Já completou 2 anos e meio que, na maior impunidade, essa organização explora quantidades faraônicas de madeira nobre, pratica a grilagem, o loteamento e a comercialização da terra indígena; destrói as aldeias tradicionais, castanhais e igarapés; ameaça e intimida os indígenas das aldeias próximas à invasão, criando um clima de medo permanente; restringe o usufruto da terra pelos Wari como também o acesso à sede do Distrito de Nova Dimensão, deixando alunos do ensino médio fora de sala de aula. Os indígenas são abandonados à própria sorte e a qualquer momento, podem ser vítimas de um confronto armado com os invasores.
O vazamento de informação, as raras viagens de fiscalização, as operações relâmpagos, a falta de fiscalização da madeira nobre, o atraso na investigação e na prisão dos “cabeças “, o clima de IMPUNIDADE e a OMISSÃO do MPF-RO diante das denúncias e petições encaminhadas há 02 anos atrás, são responsáveis, em grande parte, pela continuidade da invasão.
Portanto, sugerimos:
- De imediato, uma Operação Policial “ARRASTÃO” que percorre a TI Lage, partindo do sul da área em direção ao norte, retirando os invasores um por um, enquanto demais policiais mantém a vigilância na divisa da TI Lage-Linhas 28 e 26.
- Após o êxito do arrastão, manter uma equipe policial permanente na divisa da TI Lage- Linha 28. E desde já, construir um alojamento provisório no local da “casa branca”.
- Investigar os “cabeças” da invasão e eventuais políticos envolvidos, direto ou indiretamente, para que respondam na Justiça; A prisão dos mesmos enfraquecerá a organização criminosa.

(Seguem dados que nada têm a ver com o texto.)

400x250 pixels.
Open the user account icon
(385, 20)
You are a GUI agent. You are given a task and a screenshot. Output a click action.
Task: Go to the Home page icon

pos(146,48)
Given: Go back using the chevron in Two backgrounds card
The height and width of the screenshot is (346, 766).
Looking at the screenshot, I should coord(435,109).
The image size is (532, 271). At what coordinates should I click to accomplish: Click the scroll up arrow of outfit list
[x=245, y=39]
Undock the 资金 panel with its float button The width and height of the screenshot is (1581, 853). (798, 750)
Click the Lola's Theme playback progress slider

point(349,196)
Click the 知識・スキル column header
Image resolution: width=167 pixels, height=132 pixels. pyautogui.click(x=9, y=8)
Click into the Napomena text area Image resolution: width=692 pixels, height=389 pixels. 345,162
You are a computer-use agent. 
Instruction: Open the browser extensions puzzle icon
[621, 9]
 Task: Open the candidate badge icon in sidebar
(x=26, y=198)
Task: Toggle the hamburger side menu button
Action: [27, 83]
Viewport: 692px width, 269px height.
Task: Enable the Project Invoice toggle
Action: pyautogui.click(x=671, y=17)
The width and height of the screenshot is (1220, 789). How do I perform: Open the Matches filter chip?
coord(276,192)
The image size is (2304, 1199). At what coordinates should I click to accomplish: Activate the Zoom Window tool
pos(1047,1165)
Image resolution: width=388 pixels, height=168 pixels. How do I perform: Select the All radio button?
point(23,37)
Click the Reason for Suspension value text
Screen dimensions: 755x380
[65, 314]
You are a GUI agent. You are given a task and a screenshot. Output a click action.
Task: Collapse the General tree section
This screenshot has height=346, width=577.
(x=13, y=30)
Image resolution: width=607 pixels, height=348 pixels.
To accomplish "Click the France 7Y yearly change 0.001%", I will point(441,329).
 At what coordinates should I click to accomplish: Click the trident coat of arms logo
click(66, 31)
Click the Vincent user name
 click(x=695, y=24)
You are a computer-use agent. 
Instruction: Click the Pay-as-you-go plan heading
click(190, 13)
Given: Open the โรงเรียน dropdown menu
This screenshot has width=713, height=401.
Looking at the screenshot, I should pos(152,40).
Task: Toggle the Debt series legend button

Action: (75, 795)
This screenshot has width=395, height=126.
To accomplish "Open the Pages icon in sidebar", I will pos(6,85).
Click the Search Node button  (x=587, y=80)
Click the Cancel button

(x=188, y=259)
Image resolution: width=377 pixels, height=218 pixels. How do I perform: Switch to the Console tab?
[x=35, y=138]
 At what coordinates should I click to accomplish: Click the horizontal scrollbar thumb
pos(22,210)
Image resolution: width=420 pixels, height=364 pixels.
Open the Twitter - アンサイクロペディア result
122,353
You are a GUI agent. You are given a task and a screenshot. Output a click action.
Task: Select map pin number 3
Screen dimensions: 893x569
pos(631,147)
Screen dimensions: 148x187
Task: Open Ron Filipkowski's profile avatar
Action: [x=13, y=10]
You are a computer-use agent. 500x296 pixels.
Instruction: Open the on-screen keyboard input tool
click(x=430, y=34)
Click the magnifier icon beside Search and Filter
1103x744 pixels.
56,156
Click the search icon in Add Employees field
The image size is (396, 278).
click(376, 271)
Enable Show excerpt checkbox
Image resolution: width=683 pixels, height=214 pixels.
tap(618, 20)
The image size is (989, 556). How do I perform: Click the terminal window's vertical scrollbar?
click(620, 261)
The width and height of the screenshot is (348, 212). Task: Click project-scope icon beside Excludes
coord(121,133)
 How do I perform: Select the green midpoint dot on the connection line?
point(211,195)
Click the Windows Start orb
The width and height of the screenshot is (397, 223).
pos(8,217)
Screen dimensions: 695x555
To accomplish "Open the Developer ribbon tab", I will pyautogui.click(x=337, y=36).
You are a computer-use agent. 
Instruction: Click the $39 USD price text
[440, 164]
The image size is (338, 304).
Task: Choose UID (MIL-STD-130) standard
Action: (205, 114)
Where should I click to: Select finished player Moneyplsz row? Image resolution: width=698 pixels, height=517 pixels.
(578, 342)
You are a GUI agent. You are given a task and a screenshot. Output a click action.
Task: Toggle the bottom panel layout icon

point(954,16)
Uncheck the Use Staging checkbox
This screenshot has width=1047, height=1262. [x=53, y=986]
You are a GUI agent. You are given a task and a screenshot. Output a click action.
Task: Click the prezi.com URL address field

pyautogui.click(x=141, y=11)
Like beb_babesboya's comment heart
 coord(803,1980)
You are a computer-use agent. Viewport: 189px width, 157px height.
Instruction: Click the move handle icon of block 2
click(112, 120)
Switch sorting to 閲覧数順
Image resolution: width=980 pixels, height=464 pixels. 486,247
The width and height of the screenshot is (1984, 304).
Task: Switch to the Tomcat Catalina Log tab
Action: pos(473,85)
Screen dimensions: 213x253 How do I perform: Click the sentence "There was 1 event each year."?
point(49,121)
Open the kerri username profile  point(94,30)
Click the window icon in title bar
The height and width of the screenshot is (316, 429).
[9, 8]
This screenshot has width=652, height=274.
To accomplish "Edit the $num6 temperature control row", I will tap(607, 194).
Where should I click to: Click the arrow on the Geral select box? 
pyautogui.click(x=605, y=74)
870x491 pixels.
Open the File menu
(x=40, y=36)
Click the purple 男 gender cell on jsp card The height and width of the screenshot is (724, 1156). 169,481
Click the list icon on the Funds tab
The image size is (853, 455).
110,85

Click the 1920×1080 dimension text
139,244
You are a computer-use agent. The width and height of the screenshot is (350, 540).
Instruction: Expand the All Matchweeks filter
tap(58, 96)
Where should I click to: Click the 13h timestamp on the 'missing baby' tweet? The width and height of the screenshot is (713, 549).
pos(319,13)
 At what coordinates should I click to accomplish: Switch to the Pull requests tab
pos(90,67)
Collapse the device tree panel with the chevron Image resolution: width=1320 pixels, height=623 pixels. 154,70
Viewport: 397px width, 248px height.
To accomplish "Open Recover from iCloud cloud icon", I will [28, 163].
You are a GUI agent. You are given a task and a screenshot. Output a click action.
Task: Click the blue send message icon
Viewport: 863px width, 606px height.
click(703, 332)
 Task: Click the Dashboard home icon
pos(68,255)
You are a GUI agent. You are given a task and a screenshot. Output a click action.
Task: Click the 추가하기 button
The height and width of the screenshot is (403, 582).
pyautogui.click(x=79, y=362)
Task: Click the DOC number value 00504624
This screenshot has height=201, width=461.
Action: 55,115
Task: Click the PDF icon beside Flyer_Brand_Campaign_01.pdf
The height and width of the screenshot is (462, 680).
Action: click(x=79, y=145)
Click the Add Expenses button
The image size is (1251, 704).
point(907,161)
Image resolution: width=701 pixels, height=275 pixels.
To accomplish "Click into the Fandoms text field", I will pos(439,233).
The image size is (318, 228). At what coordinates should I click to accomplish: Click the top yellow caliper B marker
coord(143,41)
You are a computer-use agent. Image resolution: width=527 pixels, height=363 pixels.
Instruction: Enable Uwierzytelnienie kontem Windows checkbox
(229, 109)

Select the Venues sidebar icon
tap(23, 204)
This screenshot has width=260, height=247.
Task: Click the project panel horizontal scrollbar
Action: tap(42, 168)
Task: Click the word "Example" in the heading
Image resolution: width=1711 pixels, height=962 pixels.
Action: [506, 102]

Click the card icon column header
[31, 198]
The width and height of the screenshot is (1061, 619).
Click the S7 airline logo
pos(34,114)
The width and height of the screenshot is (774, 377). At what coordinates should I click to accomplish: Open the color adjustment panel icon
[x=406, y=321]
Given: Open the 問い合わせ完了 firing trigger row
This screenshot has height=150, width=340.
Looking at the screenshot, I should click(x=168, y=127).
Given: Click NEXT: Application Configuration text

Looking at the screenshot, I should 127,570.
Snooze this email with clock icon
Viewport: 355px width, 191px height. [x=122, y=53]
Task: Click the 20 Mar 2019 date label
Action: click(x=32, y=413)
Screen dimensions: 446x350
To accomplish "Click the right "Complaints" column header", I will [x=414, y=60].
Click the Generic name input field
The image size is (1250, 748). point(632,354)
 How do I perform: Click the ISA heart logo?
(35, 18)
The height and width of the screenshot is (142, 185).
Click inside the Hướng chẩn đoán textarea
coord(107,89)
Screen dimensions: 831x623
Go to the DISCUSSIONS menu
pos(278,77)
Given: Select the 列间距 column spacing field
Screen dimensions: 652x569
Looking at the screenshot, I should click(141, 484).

- Investigar os servidores de Órgãos de fiscalização que vazaram as informações e que os mesmos respondam na Justiça;
- Incentivar e apoiar a formação de novas aldeias na divisa das Linhas 28 e 29;
- Garantir a segurança dos indígenas do Distrito de Nova Dimensão;
- Que o MPF tenha um trabalho em conjunto com a Organização Oro Wari e as lideranças da TI Lage.